(Beginning of SOURCE DATA)

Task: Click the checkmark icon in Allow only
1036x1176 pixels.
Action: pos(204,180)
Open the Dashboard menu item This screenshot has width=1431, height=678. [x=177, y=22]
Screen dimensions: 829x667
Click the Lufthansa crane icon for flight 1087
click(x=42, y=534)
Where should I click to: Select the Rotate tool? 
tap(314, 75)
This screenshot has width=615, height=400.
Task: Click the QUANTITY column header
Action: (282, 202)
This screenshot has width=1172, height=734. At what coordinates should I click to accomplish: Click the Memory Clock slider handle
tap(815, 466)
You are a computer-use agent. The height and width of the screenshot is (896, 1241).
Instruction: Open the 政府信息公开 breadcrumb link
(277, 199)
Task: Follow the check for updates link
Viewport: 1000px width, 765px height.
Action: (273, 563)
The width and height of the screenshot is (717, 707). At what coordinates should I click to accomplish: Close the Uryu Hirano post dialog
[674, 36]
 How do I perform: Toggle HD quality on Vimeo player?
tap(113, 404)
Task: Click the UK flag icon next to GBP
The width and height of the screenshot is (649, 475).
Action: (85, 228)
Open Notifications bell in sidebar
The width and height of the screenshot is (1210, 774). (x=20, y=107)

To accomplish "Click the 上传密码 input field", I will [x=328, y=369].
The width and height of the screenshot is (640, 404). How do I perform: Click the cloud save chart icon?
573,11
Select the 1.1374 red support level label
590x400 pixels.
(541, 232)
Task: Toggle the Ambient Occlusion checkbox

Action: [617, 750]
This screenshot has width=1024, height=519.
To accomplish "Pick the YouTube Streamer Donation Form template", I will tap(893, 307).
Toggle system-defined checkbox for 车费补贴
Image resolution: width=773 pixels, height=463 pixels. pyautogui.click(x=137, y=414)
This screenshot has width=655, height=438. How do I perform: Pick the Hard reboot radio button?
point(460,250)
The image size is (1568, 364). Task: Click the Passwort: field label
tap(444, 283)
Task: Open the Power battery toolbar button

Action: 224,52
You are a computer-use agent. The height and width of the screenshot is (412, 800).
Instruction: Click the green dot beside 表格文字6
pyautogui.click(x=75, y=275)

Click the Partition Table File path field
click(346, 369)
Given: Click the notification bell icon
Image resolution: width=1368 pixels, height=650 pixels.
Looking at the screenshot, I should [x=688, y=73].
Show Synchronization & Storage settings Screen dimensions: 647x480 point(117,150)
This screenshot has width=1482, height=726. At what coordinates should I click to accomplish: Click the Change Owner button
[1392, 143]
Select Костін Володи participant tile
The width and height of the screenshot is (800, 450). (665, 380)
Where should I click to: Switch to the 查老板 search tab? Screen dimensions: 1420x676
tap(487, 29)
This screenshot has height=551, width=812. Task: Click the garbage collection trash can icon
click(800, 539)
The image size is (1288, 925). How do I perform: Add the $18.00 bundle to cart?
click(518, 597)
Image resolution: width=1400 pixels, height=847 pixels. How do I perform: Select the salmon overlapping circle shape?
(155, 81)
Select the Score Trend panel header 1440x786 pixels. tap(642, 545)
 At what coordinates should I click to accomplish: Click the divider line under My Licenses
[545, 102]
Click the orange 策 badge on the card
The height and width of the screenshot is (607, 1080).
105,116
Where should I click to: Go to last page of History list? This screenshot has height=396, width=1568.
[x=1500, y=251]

(End of SOURCE DATA)

### WORK INSTRUCTION
Some lines above contain the word "computer". Copy each of them.

### ANSWER BOX
You are a computer-use agent. The height and width of the screenshot is (896, 1241).
You are a computer-use agent. The height and width of the screenshot is (412, 800).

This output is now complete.